**Instructions for the task:**
The full listing, copied exactly, is the required output.

*** Opening of Material for this exercise ***

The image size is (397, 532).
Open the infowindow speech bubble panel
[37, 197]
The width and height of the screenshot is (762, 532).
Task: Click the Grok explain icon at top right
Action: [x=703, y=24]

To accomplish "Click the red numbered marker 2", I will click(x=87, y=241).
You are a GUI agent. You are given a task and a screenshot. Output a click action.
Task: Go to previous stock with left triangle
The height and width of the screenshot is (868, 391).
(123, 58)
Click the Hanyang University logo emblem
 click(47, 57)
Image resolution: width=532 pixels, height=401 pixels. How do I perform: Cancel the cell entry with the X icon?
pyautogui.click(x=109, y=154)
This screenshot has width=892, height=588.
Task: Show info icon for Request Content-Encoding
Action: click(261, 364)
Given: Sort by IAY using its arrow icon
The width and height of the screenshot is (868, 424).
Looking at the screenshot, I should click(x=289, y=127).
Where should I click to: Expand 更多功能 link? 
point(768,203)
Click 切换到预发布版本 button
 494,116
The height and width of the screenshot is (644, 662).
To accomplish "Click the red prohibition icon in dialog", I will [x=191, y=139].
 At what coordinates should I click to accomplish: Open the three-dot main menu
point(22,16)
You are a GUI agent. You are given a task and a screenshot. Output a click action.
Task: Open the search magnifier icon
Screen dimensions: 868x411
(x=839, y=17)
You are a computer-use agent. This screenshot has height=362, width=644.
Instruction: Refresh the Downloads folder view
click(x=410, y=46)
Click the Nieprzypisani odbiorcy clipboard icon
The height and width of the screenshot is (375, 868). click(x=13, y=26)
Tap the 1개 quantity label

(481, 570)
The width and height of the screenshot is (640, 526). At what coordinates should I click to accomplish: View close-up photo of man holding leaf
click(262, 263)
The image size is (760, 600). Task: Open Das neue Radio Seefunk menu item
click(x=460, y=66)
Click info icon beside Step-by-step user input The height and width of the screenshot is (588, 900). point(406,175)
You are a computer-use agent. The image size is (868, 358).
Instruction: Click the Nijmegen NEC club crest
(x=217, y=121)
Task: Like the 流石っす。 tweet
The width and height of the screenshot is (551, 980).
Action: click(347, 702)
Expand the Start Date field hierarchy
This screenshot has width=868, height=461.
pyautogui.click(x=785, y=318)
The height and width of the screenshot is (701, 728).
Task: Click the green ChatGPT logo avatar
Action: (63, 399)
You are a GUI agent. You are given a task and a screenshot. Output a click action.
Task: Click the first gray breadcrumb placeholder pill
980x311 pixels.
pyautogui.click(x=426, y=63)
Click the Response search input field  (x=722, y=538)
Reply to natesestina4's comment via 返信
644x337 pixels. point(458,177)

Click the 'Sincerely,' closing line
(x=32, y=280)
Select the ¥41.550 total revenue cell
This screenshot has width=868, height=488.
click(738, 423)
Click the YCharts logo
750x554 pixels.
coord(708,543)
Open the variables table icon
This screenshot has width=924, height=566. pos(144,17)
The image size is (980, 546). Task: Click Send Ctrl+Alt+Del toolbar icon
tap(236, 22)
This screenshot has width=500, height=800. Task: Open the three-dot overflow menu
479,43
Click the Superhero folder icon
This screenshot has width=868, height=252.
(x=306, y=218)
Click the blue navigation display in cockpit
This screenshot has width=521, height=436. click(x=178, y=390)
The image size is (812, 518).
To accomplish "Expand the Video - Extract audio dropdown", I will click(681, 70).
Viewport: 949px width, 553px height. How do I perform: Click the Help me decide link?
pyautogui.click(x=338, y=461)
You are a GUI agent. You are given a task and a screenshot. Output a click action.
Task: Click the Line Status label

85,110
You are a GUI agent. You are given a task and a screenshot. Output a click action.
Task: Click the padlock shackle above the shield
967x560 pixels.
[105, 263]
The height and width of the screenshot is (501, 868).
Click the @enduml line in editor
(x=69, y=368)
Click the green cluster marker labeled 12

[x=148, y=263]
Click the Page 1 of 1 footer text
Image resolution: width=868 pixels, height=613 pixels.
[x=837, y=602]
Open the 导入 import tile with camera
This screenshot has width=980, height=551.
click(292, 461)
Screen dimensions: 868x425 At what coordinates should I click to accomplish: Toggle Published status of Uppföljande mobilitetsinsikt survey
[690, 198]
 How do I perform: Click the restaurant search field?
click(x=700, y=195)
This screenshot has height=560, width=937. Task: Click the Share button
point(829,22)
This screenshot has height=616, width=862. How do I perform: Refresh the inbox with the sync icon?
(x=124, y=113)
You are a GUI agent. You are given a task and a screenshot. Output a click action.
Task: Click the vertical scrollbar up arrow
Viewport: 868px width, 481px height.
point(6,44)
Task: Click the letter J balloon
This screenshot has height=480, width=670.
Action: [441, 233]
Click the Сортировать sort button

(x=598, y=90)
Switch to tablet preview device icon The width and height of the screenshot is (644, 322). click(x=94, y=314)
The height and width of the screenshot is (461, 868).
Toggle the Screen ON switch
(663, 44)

*** Close of Material for this exercise ***

**Response below:**
The image size is (397, 532).
Open the infowindow speech bubble panel
[37, 197]
The width and height of the screenshot is (762, 532).
Task: Click the Grok explain icon at top right
Action: [x=703, y=24]

To accomplish "Click the red numbered marker 2", I will click(x=87, y=241).
You are a GUI agent. You are given a task and a screenshot. Output a click action.
Task: Go to previous stock with left triangle
The height and width of the screenshot is (868, 391).
(123, 58)
Click the Hanyang University logo emblem
 click(47, 57)
Image resolution: width=532 pixels, height=401 pixels. How do I perform: Cancel the cell entry with the X icon?
pyautogui.click(x=109, y=154)
This screenshot has width=892, height=588.
Task: Show info icon for Request Content-Encoding
Action: click(261, 364)
Given: Sort by IAY using its arrow icon
The width and height of the screenshot is (868, 424).
Looking at the screenshot, I should click(x=289, y=127).
Where should I click to: Expand 更多功能 link? 
point(768,203)
Click 切换到预发布版本 button
 494,116
The height and width of the screenshot is (644, 662).
To accomplish "Click the red prohibition icon in dialog", I will [x=191, y=139].
 At what coordinates should I click to accomplish: Open the three-dot main menu
point(22,16)
You are a GUI agent. You are given a task and a screenshot. Output a click action.
Task: Open the search magnifier icon
Screen dimensions: 868x411
(x=839, y=17)
You are a computer-use agent. This screenshot has height=362, width=644.
Instruction: Refresh the Downloads folder view
click(x=410, y=46)
Click the Nieprzypisani odbiorcy clipboard icon
The height and width of the screenshot is (375, 868). click(x=13, y=26)
Tap the 1개 quantity label

(481, 570)
The width and height of the screenshot is (640, 526). At what coordinates should I click to accomplish: View close-up photo of man holding leaf
click(262, 263)
The image size is (760, 600). Task: Open Das neue Radio Seefunk menu item
click(x=460, y=66)
Click info icon beside Step-by-step user input The height and width of the screenshot is (588, 900). point(406,175)
You are a computer-use agent. The image size is (868, 358).
Instruction: Click the Nijmegen NEC club crest
(x=217, y=121)
Task: Like the 流石っす。 tweet
The width and height of the screenshot is (551, 980).
Action: click(347, 702)
Expand the Start Date field hierarchy
This screenshot has width=868, height=461.
pyautogui.click(x=785, y=318)
The height and width of the screenshot is (701, 728).
Task: Click the green ChatGPT logo avatar
Action: (63, 399)
You are a GUI agent. You are given a task and a screenshot. Output a click action.
Task: Click the first gray breadcrumb placeholder pill
980x311 pixels.
pyautogui.click(x=426, y=63)
Click the Response search input field  (x=722, y=538)
Reply to natesestina4's comment via 返信
644x337 pixels. point(458,177)

Click the 'Sincerely,' closing line
(x=32, y=280)
Select the ¥41.550 total revenue cell
This screenshot has width=868, height=488.
click(738, 423)
Click the YCharts logo
750x554 pixels.
coord(708,543)
Open the variables table icon
This screenshot has width=924, height=566. pos(144,17)
The image size is (980, 546). Task: Click Send Ctrl+Alt+Del toolbar icon
tap(236, 22)
This screenshot has width=500, height=800. Task: Open the three-dot overflow menu
479,43
Click the Superhero folder icon
This screenshot has width=868, height=252.
(x=306, y=218)
Click the blue navigation display in cockpit
This screenshot has width=521, height=436. click(x=178, y=390)
The image size is (812, 518).
To accomplish "Expand the Video - Extract audio dropdown", I will click(681, 70).
Viewport: 949px width, 553px height. How do I perform: Click the Help me decide link?
pyautogui.click(x=338, y=461)
You are a GUI agent. You are given a task and a screenshot. Output a click action.
Task: Click the Line Status label

85,110
You are a GUI agent. You are given a task and a screenshot. Output a click action.
Task: Click the padlock shackle above the shield
967x560 pixels.
[105, 263]
The height and width of the screenshot is (501, 868).
Click the @enduml line in editor
(x=69, y=368)
Click the green cluster marker labeled 12

[x=148, y=263]
Click the Page 1 of 1 footer text
Image resolution: width=868 pixels, height=613 pixels.
[x=837, y=602]
Open the 导入 import tile with camera
This screenshot has width=980, height=551.
click(292, 461)
Screen dimensions: 868x425 At what coordinates should I click to accomplish: Toggle Published status of Uppföljande mobilitetsinsikt survey
[690, 198]
 How do I perform: Click the restaurant search field?
click(x=700, y=195)
This screenshot has height=560, width=937. Task: Click the Share button
point(829,22)
This screenshot has height=616, width=862. How do I perform: Refresh the inbox with the sync icon?
(x=124, y=113)
You are a GUI agent. You are given a task and a screenshot. Output a click action.
Task: Click the vertical scrollbar up arrow
Viewport: 868px width, 481px height.
point(6,44)
Task: Click the letter J balloon
This screenshot has height=480, width=670.
Action: [441, 233]
Click the Сортировать sort button

(x=598, y=90)
Switch to tablet preview device icon The width and height of the screenshot is (644, 322). click(x=94, y=314)
The height and width of the screenshot is (461, 868).
Toggle the Screen ON switch
(663, 44)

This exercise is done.